親愛なるジョナサンへ
私は科学者ですが、魔法を信じています。このことは、長期にわたり「個人的な私」と「職業上の私」とのあいだで葛藤を作り出していました。でも最近、私は魔法が「まだ解明されていない科学」に過ぎないということを悟ったのです。例えば、150年前の人は電気を魔法だと思ったはずです。1940年代の人々でさえ、電子レンジを見たら奇跡だと思ったに違いありません。

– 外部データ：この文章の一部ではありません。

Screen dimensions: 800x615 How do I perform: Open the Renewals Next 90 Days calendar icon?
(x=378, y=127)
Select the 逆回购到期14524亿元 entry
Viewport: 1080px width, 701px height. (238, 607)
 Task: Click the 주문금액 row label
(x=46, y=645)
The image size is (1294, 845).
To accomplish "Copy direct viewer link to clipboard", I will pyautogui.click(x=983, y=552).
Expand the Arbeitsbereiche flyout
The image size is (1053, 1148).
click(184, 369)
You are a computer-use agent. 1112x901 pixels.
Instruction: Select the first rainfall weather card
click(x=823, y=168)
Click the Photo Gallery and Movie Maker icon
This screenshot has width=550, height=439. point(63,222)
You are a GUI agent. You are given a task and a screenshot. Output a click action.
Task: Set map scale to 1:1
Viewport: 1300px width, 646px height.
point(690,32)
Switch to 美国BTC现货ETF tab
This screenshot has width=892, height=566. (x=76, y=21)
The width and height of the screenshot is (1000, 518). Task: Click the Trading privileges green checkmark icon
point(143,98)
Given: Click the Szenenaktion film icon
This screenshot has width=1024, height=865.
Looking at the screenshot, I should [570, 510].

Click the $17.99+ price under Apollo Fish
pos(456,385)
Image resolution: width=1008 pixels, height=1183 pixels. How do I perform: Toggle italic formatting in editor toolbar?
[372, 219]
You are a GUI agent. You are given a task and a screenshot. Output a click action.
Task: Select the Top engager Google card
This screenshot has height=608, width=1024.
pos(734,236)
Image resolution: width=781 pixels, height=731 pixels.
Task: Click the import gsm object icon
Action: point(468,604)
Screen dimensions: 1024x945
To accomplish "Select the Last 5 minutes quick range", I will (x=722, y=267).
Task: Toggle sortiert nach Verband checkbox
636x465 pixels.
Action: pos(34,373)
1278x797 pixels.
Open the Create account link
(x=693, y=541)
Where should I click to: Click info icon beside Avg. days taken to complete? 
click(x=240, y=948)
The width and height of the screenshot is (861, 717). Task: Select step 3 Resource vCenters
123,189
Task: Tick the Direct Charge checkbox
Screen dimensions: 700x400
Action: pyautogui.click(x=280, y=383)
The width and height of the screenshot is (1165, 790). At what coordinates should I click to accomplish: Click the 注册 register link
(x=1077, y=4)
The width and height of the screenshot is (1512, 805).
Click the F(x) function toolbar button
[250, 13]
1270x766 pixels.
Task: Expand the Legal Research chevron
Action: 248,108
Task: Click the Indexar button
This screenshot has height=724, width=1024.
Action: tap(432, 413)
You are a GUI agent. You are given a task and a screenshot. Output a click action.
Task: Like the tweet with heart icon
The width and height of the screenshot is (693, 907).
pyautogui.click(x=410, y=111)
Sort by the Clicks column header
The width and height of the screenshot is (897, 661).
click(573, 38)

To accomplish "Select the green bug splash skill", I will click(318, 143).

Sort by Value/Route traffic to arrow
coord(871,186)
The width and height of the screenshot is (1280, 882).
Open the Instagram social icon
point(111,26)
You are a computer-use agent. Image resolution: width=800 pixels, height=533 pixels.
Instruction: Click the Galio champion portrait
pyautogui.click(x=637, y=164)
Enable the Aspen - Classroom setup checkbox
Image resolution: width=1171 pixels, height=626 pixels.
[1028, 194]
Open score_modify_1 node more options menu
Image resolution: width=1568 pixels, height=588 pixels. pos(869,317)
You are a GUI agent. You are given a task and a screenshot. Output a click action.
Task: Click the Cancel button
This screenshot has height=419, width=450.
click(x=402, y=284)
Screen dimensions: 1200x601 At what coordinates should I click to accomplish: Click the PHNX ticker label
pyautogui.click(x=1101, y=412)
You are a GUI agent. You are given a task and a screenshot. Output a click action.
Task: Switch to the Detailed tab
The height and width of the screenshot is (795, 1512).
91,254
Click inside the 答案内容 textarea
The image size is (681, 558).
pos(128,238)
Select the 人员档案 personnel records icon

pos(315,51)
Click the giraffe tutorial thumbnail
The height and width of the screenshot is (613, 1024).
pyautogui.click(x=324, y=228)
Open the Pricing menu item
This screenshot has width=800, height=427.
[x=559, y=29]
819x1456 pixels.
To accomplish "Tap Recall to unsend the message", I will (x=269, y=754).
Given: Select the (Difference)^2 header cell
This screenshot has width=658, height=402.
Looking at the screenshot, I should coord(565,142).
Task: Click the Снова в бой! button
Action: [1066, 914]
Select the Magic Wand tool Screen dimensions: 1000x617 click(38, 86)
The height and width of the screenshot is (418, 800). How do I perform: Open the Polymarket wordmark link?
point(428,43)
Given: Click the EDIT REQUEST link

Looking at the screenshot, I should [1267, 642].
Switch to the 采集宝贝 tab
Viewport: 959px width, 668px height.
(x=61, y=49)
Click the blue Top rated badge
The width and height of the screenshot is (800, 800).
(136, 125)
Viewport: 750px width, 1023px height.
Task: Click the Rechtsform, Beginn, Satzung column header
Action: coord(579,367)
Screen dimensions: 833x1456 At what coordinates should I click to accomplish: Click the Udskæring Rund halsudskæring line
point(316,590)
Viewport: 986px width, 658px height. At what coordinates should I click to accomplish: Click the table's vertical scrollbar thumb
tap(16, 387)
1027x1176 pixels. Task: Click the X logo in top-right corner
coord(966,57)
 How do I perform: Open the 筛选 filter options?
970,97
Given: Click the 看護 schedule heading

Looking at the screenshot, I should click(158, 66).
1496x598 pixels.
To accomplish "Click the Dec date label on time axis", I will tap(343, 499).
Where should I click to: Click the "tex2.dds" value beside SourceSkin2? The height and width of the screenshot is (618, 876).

「時は曲がっている」とアインシュタインは語りました。長いこと私はこの言葉の意味について考えつづけてきました。私は幽霊について自分なりの理論を持っています(幽霊が存在することは確かです。なぜなら、私自身、幽霊を見たことがありますから)。この理論を元にして、私は時間を螺旋と解釈しました。時間線が交差するところ(特に電磁エネルギーが高いところ)で、過去の情景(すなわち幽霊)を垣間見ることができるのだと思います。しかし今では、幽霊が目撃される理由がひとつ以上あるのではないかと思っています。同じ行動を何度も繰り返す幽霊がいるかと思えば、人間と交流する幽霊がいたりするのは、そんな理由によるのでしょう。英国のダートムーアや、オーストラリアのあちこちで、地表に花崗岩が豊富に存在する地域があります。そんな場所は特別なエネルギーで満ちているように思います。そこにある石は記憶を持っているのではないでしょうか。
「石が記憶を持つ」というのは決して突飛な発想ではありません。結局のところ、私はこの手紙をパソコンで打っています。パソコンはデータを書いたり記録したりするため、石を原料としたシリコンを用います。シリコンチップでそんな業ができるのでしたら、岩のなかにあるシリコンの結晶も情報を保存したり、放出したりする能力を持っているに違いありません。現代の科学者が「迷信のたわごと」と呼んでいるものが、明日になったら「飛躍的な知識」に格上げされる可能性は充分にあり得るのです。